Laser welding process

Process parameters of laser welding

1. Power density

Power density is one of the most critical parameters in laser processing. By using a higher power density, the surface can be heated to boiling point within microseconds, producing a large amount of vaporization. Therefore, high power density is advantageous for material removal processing, such as drilling, cutting, and carving. For lower power densities, it takes several milliseconds for the surface temperature to reach the boiling point. Before the surface vaporizes, the bottom layer reaches the melting point, making it easy to form a good melt weld. Therefore, in conductive laser welding, the power density ranges from 104 to 106 W/cm2.

2. Laser pulse waveform

The waveform of laser pulses is an important issue in laser welding, especially for thin film welding. When a high-intensity laser beam is irradiated onto the surface of a material, 60-98% of the laser energy will be reflected off the metal surface and lost, and the reflectivity will vary with the surface temperature. During a laser pulse, there is a significant change in the reflectivity of the metal.

3. Laser pulse width

Pulse width is one of the important parameters in pulsed laser welding. It is not only an important parameter that distinguishes it from material removal and melting, but also a key parameter that determines the cost and volume of processing equipment.

4. The influence of defocus on welding quality

Laser welding usually requires a certain amount of distance because the power density at the center of the laser spot is too high, which can easily evaporate into holes. On the planes away from the laser focus, the power density distribution is relatively uniform.

There are two ways of defocusing: positive defocusing and negative defocusing.
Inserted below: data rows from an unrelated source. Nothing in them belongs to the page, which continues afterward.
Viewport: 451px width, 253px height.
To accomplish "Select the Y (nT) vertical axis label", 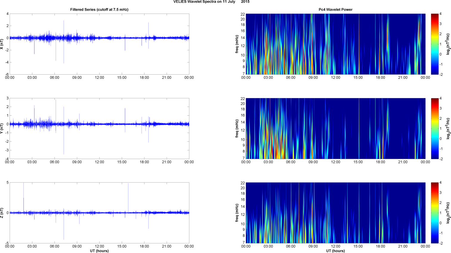I will pyautogui.click(x=2, y=128).
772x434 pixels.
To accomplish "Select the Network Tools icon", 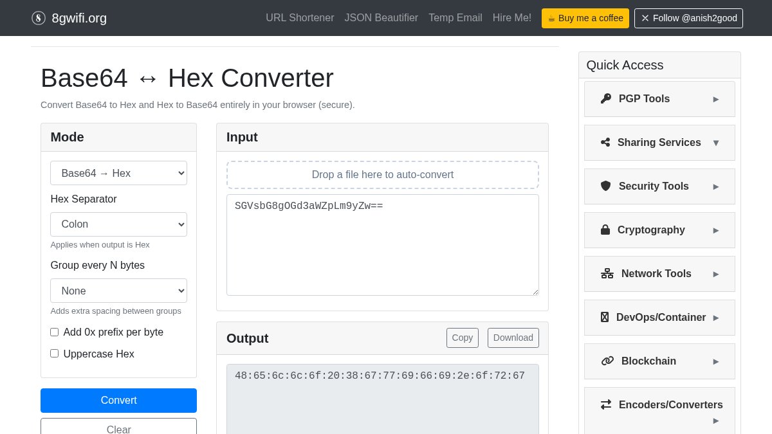I will coord(607,273).
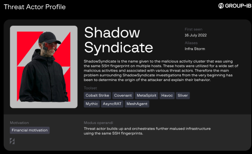Click the small striped emblem below Financial motivation
Viewport: 252px width, 154px height.
point(12,141)
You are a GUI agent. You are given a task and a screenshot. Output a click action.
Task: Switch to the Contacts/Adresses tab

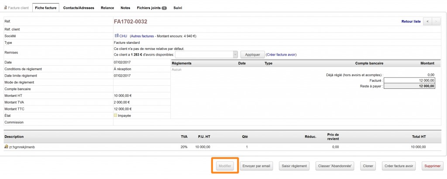[x=79, y=8]
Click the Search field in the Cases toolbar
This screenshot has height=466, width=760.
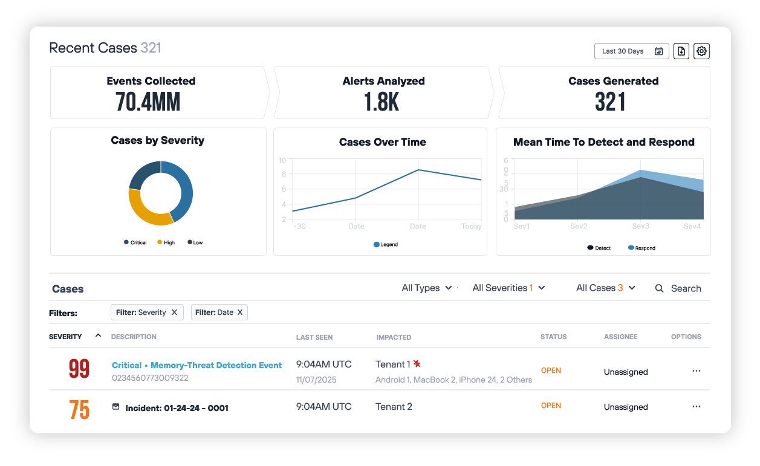coord(686,288)
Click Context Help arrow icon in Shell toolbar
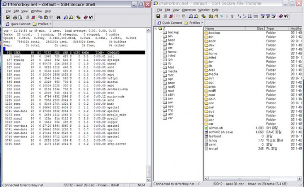 (x=91, y=17)
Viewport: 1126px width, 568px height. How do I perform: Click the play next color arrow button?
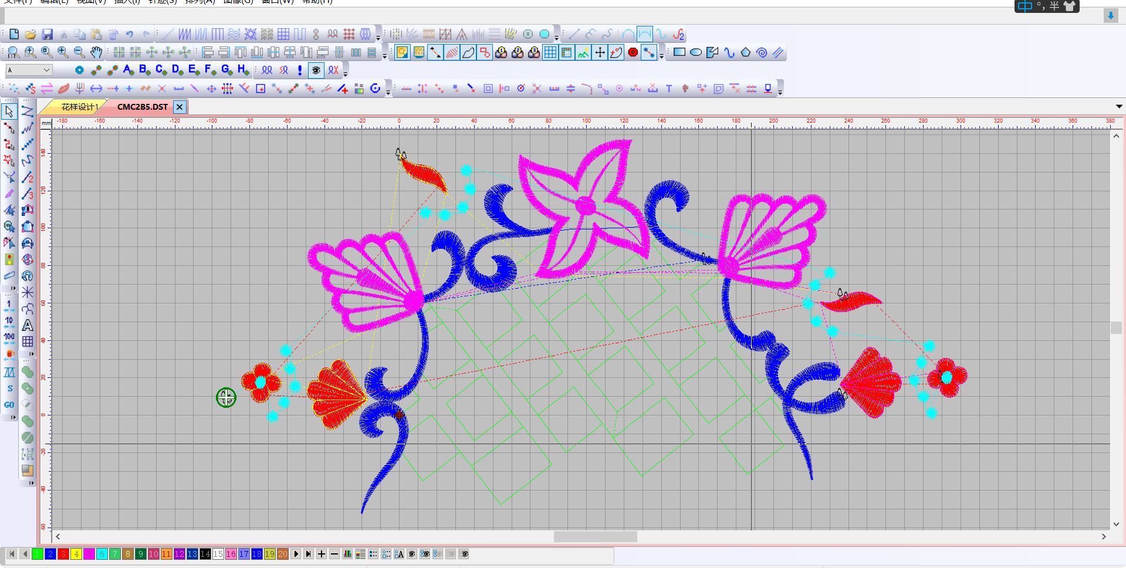click(296, 554)
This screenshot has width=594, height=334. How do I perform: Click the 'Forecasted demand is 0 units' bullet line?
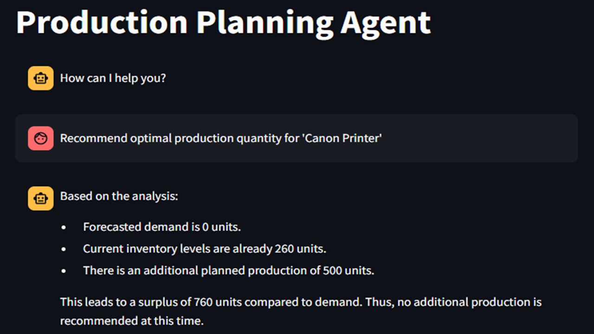(x=162, y=227)
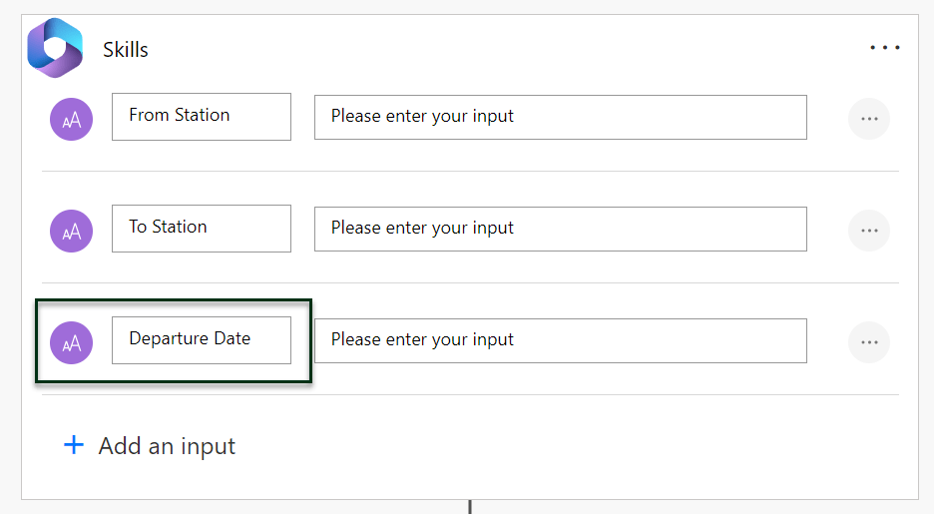The width and height of the screenshot is (934, 514).
Task: Click the plus icon to add input
Action: tap(74, 445)
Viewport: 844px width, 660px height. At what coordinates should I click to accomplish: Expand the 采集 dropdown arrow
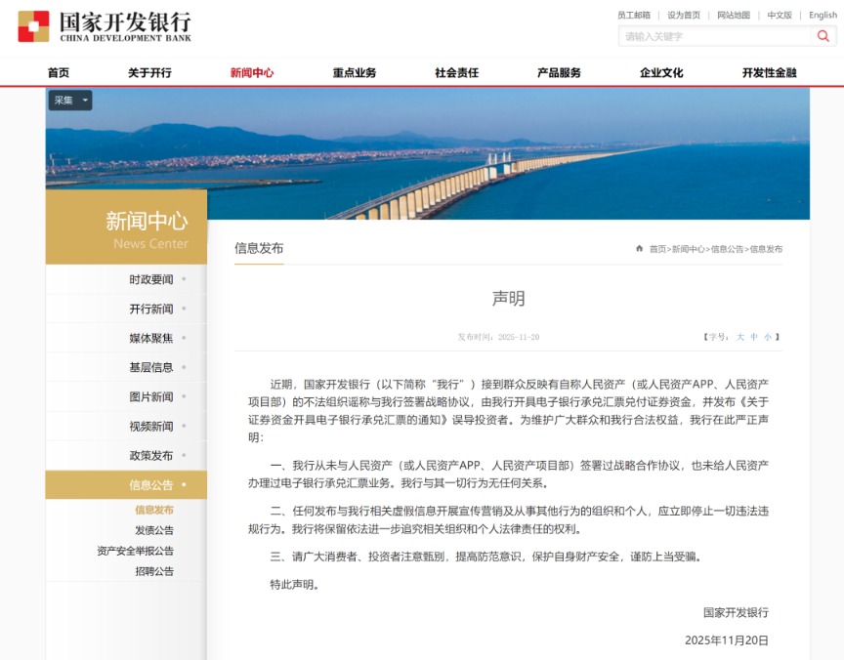pyautogui.click(x=85, y=100)
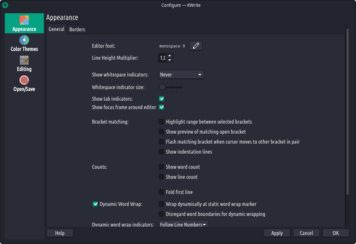This screenshot has width=356, height=244.
Task: Decrease the Line Height Multiplier with the down arrow
Action: point(170,60)
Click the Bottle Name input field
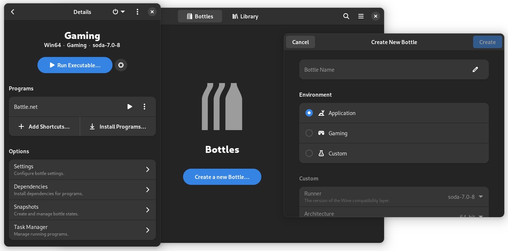Screen dimensions: 508x251 point(382,69)
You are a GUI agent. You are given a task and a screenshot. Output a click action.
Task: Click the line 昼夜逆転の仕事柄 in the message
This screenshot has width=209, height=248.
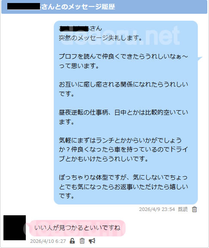(x=123, y=117)
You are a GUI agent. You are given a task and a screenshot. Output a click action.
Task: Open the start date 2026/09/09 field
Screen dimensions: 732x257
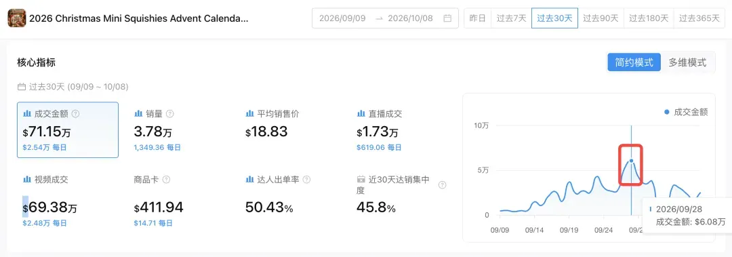tap(342, 19)
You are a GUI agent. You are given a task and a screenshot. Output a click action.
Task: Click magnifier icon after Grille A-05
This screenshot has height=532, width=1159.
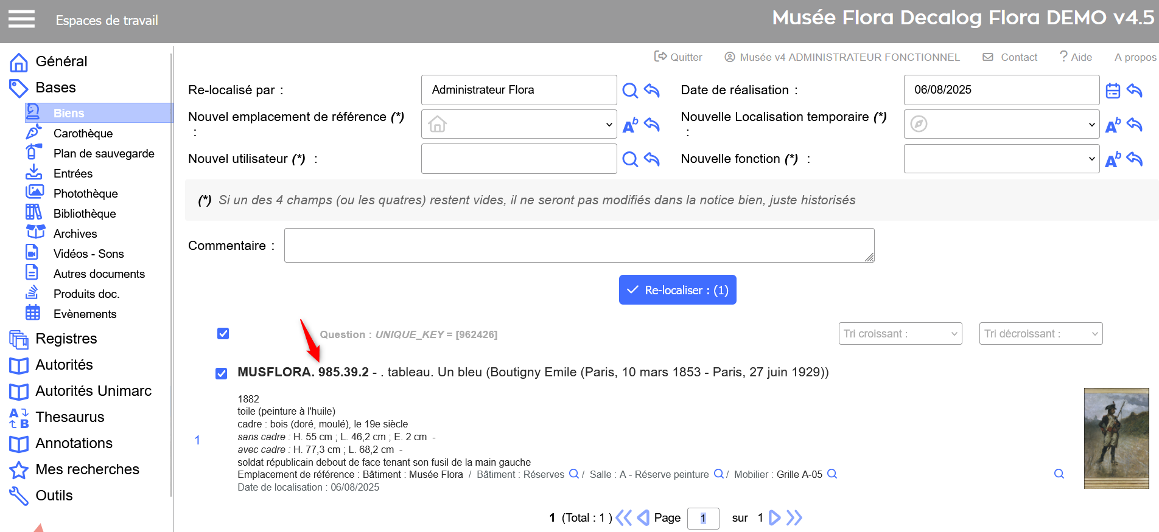832,474
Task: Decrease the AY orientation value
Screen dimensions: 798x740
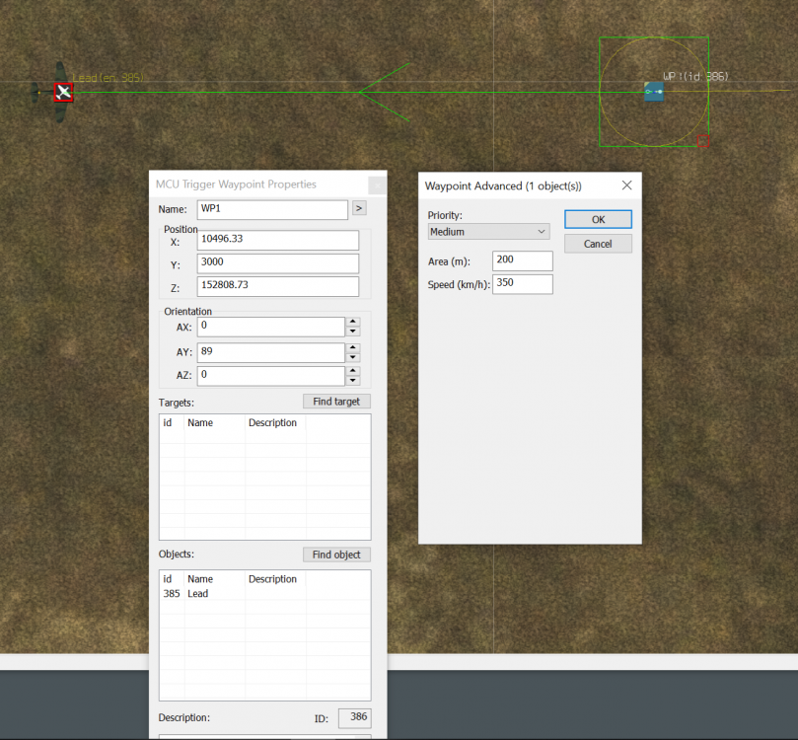Action: (352, 357)
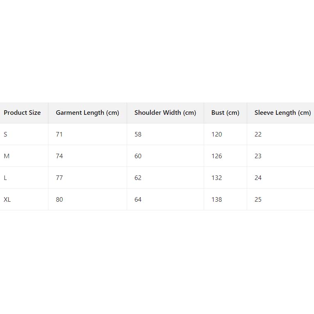Click garment length value 71

(59, 134)
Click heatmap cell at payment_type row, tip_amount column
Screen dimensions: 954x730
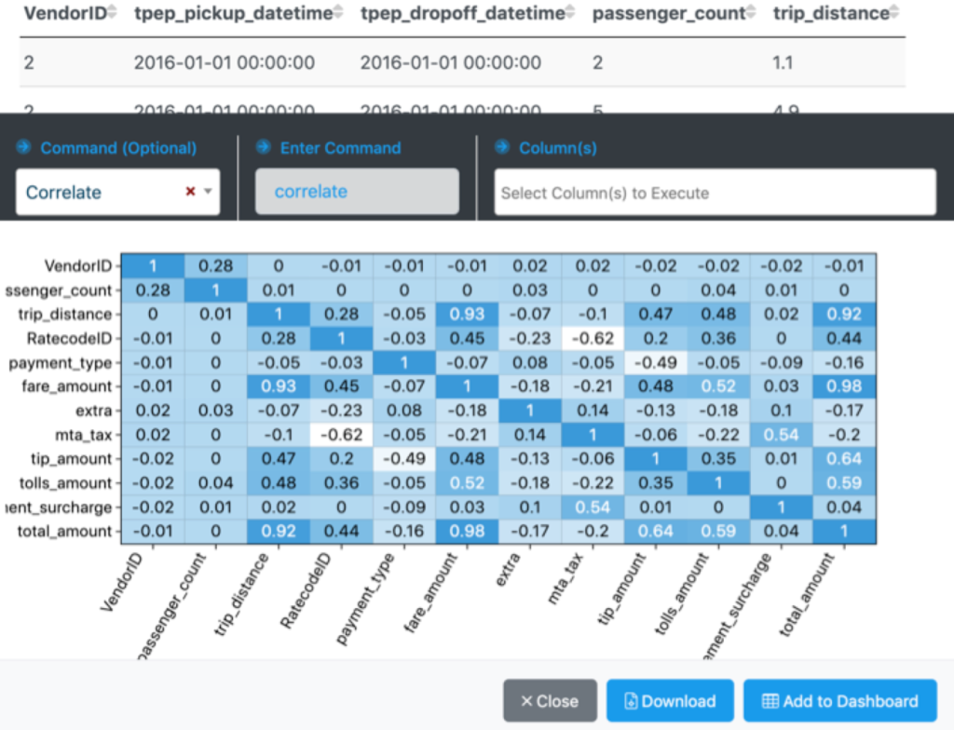tap(656, 362)
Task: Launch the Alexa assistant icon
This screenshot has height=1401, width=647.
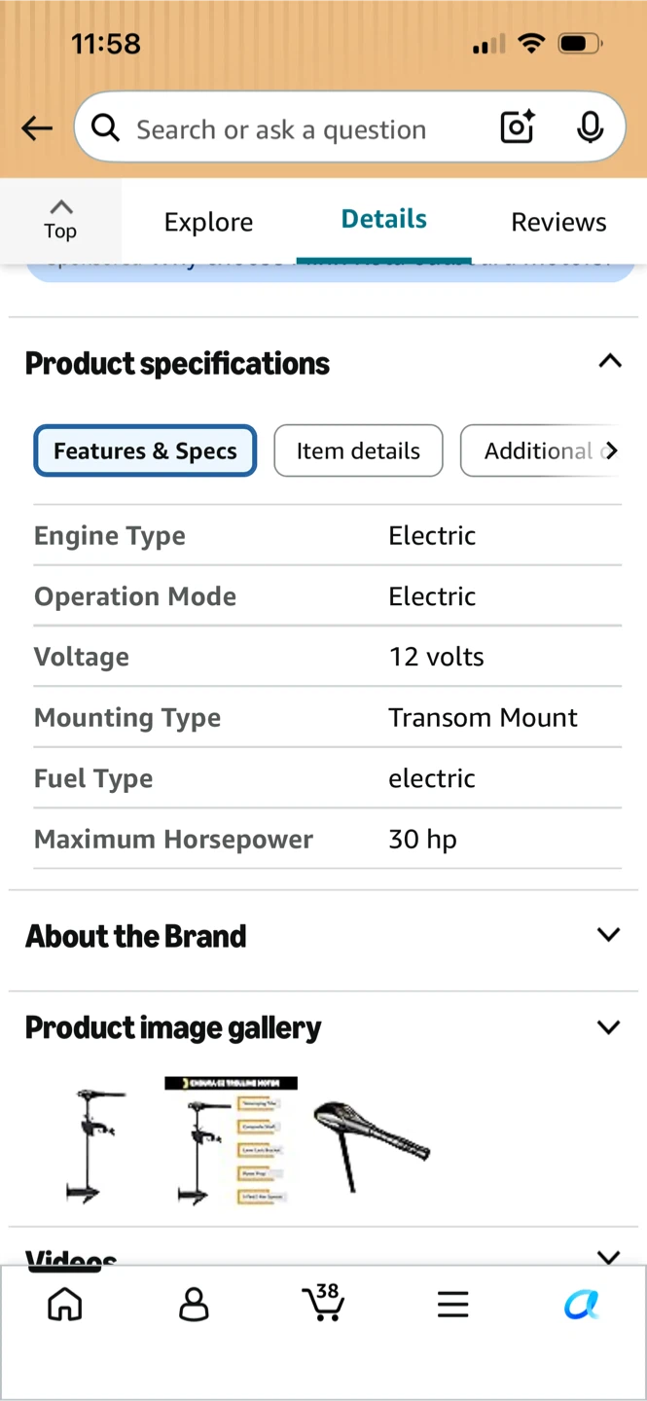Action: (581, 1305)
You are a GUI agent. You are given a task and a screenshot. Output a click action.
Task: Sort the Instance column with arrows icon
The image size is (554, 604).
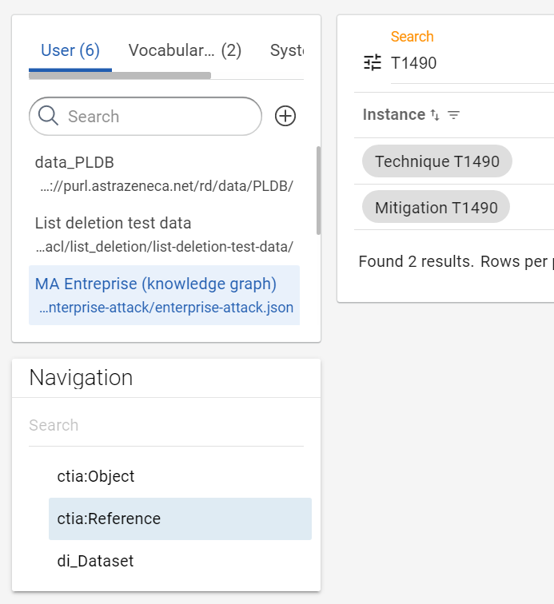tap(435, 115)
If the focal plane is located above the workpiece, it is positive defocusing, otherwise it is negative defocusing.

According to the theory of geometric optics, when defocused, the power density on the corresponding plane is approximately the same, but in reality, the shape of the molten pool obtained is different. When negative defocusing occurs, a greater melt depth can be obtained, which is related to the formation process of the melt pool.

Experiments have shown that materials heated by laser at 50~200us begin to melt, forming liquid phase metals and undergoing fractional vaporization, resulting in the formation of atmospheric pressure vapor, which is ejected at extremely high speeds and emits dazzling white light.

At the same time, the high concentration of vapor causes the liquid metal to move to the edge of the melt, forming a depression in the center of the melt. When negative defocusing occurs, the internal power density of the material is higher than the surface, making it easier to form stronger melting and vaporization, allowing light energy to be transmitted deeper into the material.

So in practical applications, when a large melting depth is required, negative defocusing is used; When welding thin materials, it is advisable to use positive defocusing.